Aim of the exercise: Leaving out all pictures, repeat exactly the lines from the one that holds "Click the MAX end LBA button" to the last line of the entries below.

(Screenshot grounding data)
============================================================

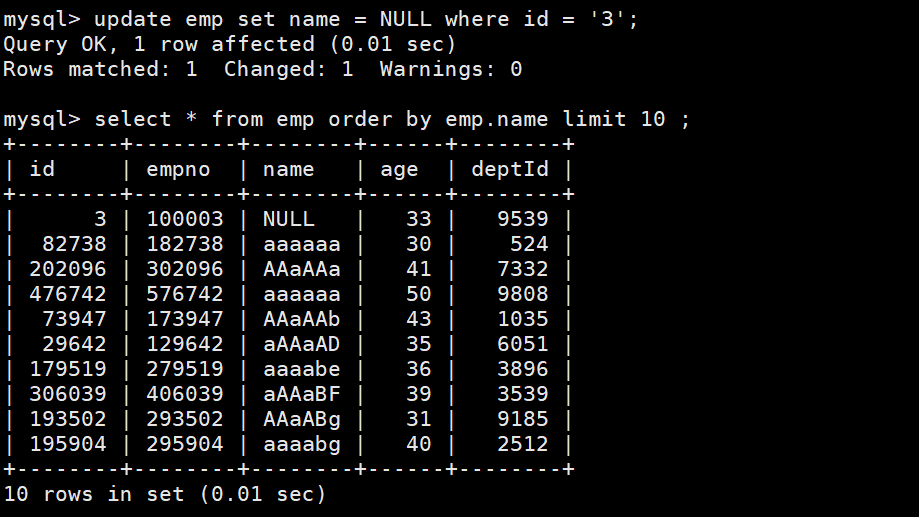Click the name value aAAaAD
Viewport: 919px width, 517px height.
(x=301, y=344)
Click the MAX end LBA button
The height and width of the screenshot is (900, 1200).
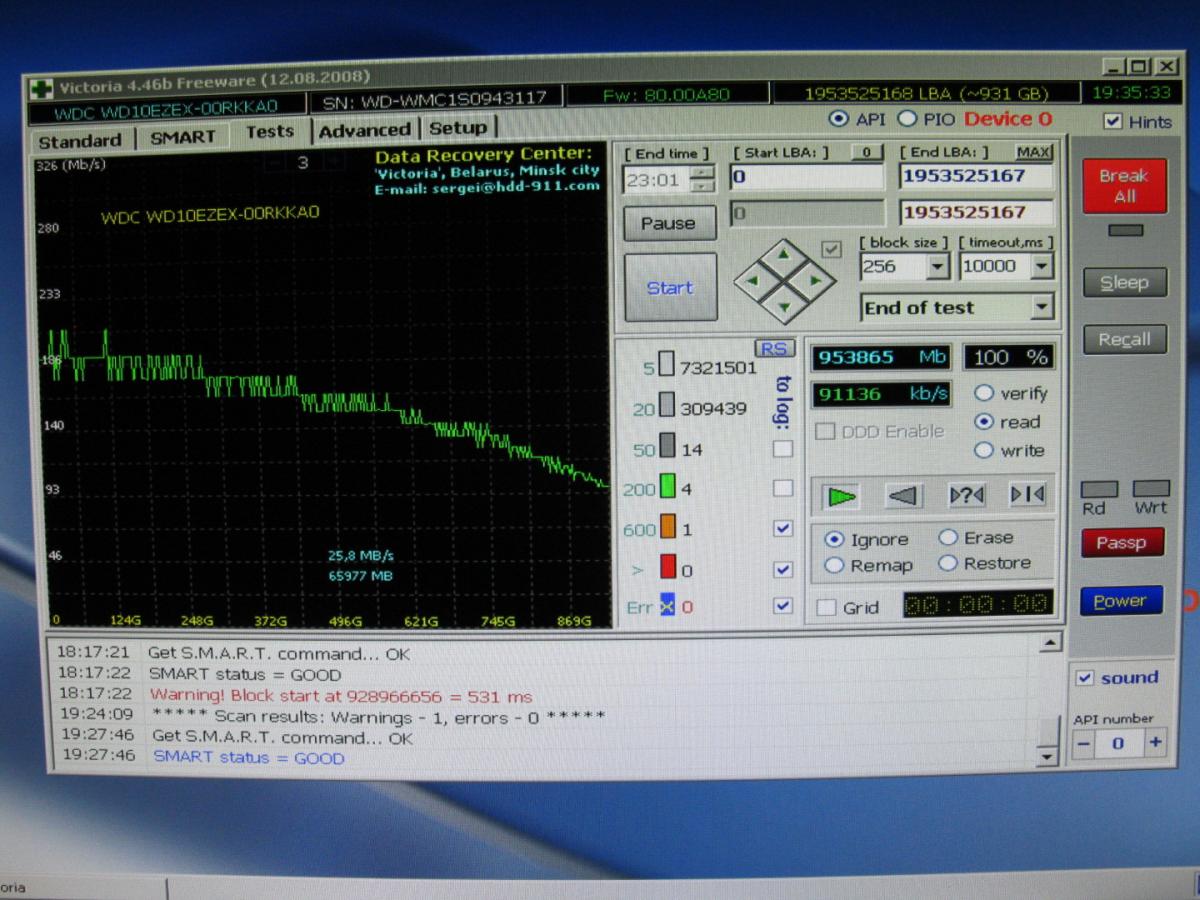(x=1034, y=152)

============================================================

Response area:
Click the MAX end LBA button
The height and width of the screenshot is (900, 1200).
(x=1034, y=152)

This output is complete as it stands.